§ **Exercise**
Would you please restate every record exactly as written?

Stored items
* * *
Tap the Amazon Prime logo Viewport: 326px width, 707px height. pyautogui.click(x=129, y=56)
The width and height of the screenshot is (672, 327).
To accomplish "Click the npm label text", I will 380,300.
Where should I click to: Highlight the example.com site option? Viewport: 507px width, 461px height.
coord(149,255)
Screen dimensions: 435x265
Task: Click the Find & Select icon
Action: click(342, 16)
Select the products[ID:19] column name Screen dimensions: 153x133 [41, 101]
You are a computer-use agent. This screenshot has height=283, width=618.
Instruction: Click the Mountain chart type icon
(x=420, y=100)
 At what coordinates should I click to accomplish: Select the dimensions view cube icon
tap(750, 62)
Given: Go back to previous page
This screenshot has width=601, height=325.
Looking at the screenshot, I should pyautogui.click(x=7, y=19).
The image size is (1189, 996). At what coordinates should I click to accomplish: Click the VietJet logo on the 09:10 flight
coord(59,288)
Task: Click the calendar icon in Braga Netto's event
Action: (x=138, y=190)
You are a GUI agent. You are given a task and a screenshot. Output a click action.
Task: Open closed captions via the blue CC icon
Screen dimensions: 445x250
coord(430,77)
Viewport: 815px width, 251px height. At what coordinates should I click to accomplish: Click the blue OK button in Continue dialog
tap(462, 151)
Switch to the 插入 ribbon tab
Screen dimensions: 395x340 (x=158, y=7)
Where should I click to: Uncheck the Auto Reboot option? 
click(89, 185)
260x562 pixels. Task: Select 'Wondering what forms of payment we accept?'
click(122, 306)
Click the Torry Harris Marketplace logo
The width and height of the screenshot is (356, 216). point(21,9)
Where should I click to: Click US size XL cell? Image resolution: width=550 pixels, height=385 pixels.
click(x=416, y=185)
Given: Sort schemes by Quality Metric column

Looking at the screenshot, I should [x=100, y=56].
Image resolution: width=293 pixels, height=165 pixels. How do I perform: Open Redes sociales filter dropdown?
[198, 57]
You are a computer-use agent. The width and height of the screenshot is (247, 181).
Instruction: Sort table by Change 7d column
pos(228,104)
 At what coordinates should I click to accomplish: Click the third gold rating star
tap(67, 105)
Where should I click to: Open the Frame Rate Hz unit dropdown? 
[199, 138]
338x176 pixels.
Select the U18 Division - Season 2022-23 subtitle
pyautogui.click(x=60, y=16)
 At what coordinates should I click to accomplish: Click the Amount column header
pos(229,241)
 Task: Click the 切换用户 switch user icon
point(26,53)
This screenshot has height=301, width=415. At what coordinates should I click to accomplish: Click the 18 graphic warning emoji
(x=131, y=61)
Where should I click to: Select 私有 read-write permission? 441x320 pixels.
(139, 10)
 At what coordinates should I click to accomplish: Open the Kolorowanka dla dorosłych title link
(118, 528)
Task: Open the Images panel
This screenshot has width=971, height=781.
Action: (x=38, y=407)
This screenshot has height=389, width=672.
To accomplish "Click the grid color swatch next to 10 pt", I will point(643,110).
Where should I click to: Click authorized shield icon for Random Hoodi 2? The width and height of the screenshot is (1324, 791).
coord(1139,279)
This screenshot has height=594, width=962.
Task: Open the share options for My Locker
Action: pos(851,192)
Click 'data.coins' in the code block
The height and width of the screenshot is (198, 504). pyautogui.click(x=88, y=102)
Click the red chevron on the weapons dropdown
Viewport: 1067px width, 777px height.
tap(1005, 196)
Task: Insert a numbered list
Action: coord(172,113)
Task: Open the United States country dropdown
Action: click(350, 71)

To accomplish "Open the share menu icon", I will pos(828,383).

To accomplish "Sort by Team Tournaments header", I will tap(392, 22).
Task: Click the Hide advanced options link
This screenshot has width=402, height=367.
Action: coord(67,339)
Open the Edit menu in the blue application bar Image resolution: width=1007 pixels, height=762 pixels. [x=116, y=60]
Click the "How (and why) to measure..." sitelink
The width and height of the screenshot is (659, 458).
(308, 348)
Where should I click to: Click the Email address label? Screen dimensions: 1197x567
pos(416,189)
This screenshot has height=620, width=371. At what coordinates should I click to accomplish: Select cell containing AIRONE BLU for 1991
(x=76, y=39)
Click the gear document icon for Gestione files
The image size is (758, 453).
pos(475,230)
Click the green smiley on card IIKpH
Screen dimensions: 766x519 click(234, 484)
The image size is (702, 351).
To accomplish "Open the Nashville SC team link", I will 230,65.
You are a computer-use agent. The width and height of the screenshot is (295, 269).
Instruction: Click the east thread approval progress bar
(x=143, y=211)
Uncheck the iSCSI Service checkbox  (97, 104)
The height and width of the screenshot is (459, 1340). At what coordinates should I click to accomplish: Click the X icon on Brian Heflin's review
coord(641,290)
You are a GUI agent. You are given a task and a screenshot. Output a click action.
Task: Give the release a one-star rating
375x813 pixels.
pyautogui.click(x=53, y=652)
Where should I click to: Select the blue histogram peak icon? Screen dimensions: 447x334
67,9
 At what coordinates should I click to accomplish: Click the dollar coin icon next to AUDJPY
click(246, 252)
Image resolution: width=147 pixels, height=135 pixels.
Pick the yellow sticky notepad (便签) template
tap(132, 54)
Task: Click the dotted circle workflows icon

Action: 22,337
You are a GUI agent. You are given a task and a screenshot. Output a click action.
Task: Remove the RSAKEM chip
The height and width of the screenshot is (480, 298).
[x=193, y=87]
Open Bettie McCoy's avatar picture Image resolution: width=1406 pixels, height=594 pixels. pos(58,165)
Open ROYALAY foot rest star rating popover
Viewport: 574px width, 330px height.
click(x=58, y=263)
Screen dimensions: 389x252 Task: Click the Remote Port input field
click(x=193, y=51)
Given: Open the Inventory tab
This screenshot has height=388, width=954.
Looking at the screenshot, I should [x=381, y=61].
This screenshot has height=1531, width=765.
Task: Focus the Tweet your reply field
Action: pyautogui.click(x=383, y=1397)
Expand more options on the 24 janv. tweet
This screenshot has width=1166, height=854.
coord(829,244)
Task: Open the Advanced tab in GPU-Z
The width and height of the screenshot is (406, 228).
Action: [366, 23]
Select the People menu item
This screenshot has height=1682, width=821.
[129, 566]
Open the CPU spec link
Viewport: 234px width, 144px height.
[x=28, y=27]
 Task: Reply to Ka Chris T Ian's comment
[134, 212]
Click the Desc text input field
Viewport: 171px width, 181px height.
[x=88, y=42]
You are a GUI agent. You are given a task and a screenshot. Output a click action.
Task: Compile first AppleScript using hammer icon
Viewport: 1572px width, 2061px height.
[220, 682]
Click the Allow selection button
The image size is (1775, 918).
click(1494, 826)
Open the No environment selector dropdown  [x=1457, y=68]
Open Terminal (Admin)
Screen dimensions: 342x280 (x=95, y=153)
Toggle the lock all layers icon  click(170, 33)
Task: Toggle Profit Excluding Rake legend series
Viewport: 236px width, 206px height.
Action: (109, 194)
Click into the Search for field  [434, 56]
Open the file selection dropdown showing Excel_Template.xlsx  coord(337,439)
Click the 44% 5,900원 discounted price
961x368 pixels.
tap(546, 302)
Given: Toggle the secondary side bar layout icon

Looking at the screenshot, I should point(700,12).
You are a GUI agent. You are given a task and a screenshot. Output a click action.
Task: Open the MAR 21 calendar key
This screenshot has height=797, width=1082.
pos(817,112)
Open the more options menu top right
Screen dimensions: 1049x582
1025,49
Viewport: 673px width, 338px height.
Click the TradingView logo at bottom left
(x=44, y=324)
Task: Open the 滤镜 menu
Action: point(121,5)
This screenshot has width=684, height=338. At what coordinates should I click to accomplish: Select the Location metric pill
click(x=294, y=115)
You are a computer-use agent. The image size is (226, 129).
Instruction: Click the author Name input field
* * *
§ **Answer**
Tap the Amazon Prime logo Viewport: 326px width, 707px height. pyautogui.click(x=129, y=56)
The width and height of the screenshot is (672, 327).
To accomplish "Click the npm label text", I will 380,300.
Where should I click to: Highlight the example.com site option? Viewport: 507px width, 461px height.
coord(149,255)
Screen dimensions: 435x265
Task: Click the Find & Select icon
Action: click(342, 16)
Select the products[ID:19] column name Screen dimensions: 153x133 [41, 101]
You are a computer-use agent. This screenshot has height=283, width=618.
Instruction: Click the Mountain chart type icon
(x=420, y=100)
 At what coordinates should I click to accomplish: Select the dimensions view cube icon
tap(750, 62)
Given: Go back to previous page
This screenshot has width=601, height=325.
Looking at the screenshot, I should pyautogui.click(x=7, y=19).
The image size is (1189, 996). At what coordinates should I click to accomplish: Click the VietJet logo on the 09:10 flight
coord(59,288)
Task: Click the calendar icon in Braga Netto's event
Action: (x=138, y=190)
You are a GUI agent. You are given a task and a screenshot. Output a click action.
Task: Open closed captions via the blue CC icon
Screen dimensions: 445x250
coord(430,77)
Viewport: 815px width, 251px height. At what coordinates should I click to accomplish: Click the blue OK button in Continue dialog
tap(462, 151)
Switch to the 插入 ribbon tab
Screen dimensions: 395x340 (x=158, y=7)
Where should I click to: Uncheck the Auto Reboot option? 
click(89, 185)
260x562 pixels. Task: Select 'Wondering what forms of payment we accept?'
click(122, 306)
Click the Torry Harris Marketplace logo
The width and height of the screenshot is (356, 216). point(21,9)
Where should I click to: Click US size XL cell? Image resolution: width=550 pixels, height=385 pixels.
click(x=416, y=185)
Given: Sort schemes by Quality Metric column

Looking at the screenshot, I should [x=100, y=56].
Image resolution: width=293 pixels, height=165 pixels. How do I perform: Open Redes sociales filter dropdown?
[198, 57]
You are a computer-use agent. The width and height of the screenshot is (247, 181).
Instruction: Sort table by Change 7d column
pos(228,104)
 At what coordinates should I click to accomplish: Click the third gold rating star
tap(67, 105)
Where should I click to: Open the Frame Rate Hz unit dropdown? 
[199, 138]
338x176 pixels.
Select the U18 Division - Season 2022-23 subtitle
pyautogui.click(x=60, y=16)
 At what coordinates should I click to accomplish: Click the Amount column header
pos(229,241)
 Task: Click the 切换用户 switch user icon
point(26,53)
This screenshot has height=301, width=415. At what coordinates should I click to accomplish: Click the 18 graphic warning emoji
(x=131, y=61)
Where should I click to: Select 私有 read-write permission? 441x320 pixels.
(139, 10)
 At what coordinates should I click to accomplish: Open the Kolorowanka dla dorosłych title link
(118, 528)
Task: Open the Images panel
This screenshot has width=971, height=781.
Action: (x=38, y=407)
This screenshot has height=389, width=672.
To accomplish "Click the grid color swatch next to 10 pt", I will point(643,110).
Where should I click to: Click authorized shield icon for Random Hoodi 2? The width and height of the screenshot is (1324, 791).
coord(1139,279)
This screenshot has height=594, width=962.
Task: Open the share options for My Locker
Action: pos(851,192)
Click 'data.coins' in the code block
The height and width of the screenshot is (198, 504). pyautogui.click(x=88, y=102)
Click the red chevron on the weapons dropdown
Viewport: 1067px width, 777px height.
tap(1005, 196)
Task: Insert a numbered list
Action: coord(172,113)
Task: Open the United States country dropdown
Action: click(350, 71)

To accomplish "Open the share menu icon", I will pos(828,383).

To accomplish "Sort by Team Tournaments header", I will tap(392, 22).
Task: Click the Hide advanced options link
This screenshot has width=402, height=367.
Action: coord(67,339)
Open the Edit menu in the blue application bar Image resolution: width=1007 pixels, height=762 pixels. [x=116, y=60]
Click the "How (and why) to measure..." sitelink
The width and height of the screenshot is (659, 458).
(308, 348)
Where should I click to: Click the Email address label? Screen dimensions: 1197x567
pos(416,189)
This screenshot has height=620, width=371. At what coordinates should I click to accomplish: Select cell containing AIRONE BLU for 1991
(x=76, y=39)
Click the gear document icon for Gestione files
The image size is (758, 453).
pos(475,230)
Click the green smiley on card IIKpH
Screen dimensions: 766x519 click(234, 484)
The image size is (702, 351).
To accomplish "Open the Nashville SC team link", I will 230,65.
You are a computer-use agent. The width and height of the screenshot is (295, 269).
Instruction: Click the east thread approval progress bar
(x=143, y=211)
Uncheck the iSCSI Service checkbox  (97, 104)
The height and width of the screenshot is (459, 1340). At what coordinates should I click to accomplish: Click the X icon on Brian Heflin's review
coord(641,290)
You are a GUI agent. You are given a task and a screenshot. Output a click action.
Task: Give the release a one-star rating
375x813 pixels.
pyautogui.click(x=53, y=652)
Where should I click to: Select the blue histogram peak icon? Screen dimensions: 447x334
67,9
 At what coordinates should I click to accomplish: Click the dollar coin icon next to AUDJPY
click(246, 252)
Image resolution: width=147 pixels, height=135 pixels.
Pick the yellow sticky notepad (便签) template
tap(132, 54)
Task: Click the dotted circle workflows icon

Action: 22,337
You are a GUI agent. You are given a task and a screenshot. Output a click action.
Task: Remove the RSAKEM chip
The height and width of the screenshot is (480, 298).
[x=193, y=87]
Open Bettie McCoy's avatar picture Image resolution: width=1406 pixels, height=594 pixels. pos(58,165)
Open ROYALAY foot rest star rating popover
Viewport: 574px width, 330px height.
click(x=58, y=263)
Screen dimensions: 389x252 Task: Click the Remote Port input field
click(x=193, y=51)
Given: Open the Inventory tab
This screenshot has height=388, width=954.
Looking at the screenshot, I should [x=381, y=61].
This screenshot has height=1531, width=765.
Task: Focus the Tweet your reply field
Action: pyautogui.click(x=383, y=1397)
Expand more options on the 24 janv. tweet
This screenshot has width=1166, height=854.
coord(829,244)
Task: Open the Advanced tab in GPU-Z
The width and height of the screenshot is (406, 228).
Action: [366, 23]
Select the People menu item
This screenshot has height=1682, width=821.
[129, 566]
Open the CPU spec link
Viewport: 234px width, 144px height.
[x=28, y=27]
 Task: Reply to Ka Chris T Ian's comment
[134, 212]
Click the Desc text input field
Viewport: 171px width, 181px height.
[x=88, y=42]
You are a GUI agent. You are given a task and a screenshot. Output a click action.
Task: Compile first AppleScript using hammer icon
Viewport: 1572px width, 2061px height.
[220, 682]
Click the Allow selection button
The image size is (1775, 918).
click(1494, 826)
Open the No environment selector dropdown  [x=1457, y=68]
Open Terminal (Admin)
Screen dimensions: 342x280 (x=95, y=153)
Toggle the lock all layers icon  click(170, 33)
Task: Toggle Profit Excluding Rake legend series
Viewport: 236px width, 206px height.
Action: (109, 194)
Click into the Search for field  [434, 56]
Open the file selection dropdown showing Excel_Template.xlsx  coord(337,439)
Click the 44% 5,900원 discounted price
961x368 pixels.
tap(546, 302)
Given: Toggle the secondary side bar layout icon

Looking at the screenshot, I should point(700,12).
You are a GUI agent. You are given a task and a screenshot. Output a click action.
Task: Open the MAR 21 calendar key
This screenshot has height=797, width=1082.
pos(817,112)
Open the more options menu top right
Screen dimensions: 1049x582
1025,49
Viewport: 673px width, 338px height.
Click the TradingView logo at bottom left
(x=44, y=324)
Task: Open the 滤镜 menu
Action: point(121,5)
This screenshot has width=684, height=338. At what coordinates should I click to accomplish: Select the Location metric pill
click(x=294, y=115)
You are a computer-use agent. The image size is (226, 129).
Instruction: Click the author Name input field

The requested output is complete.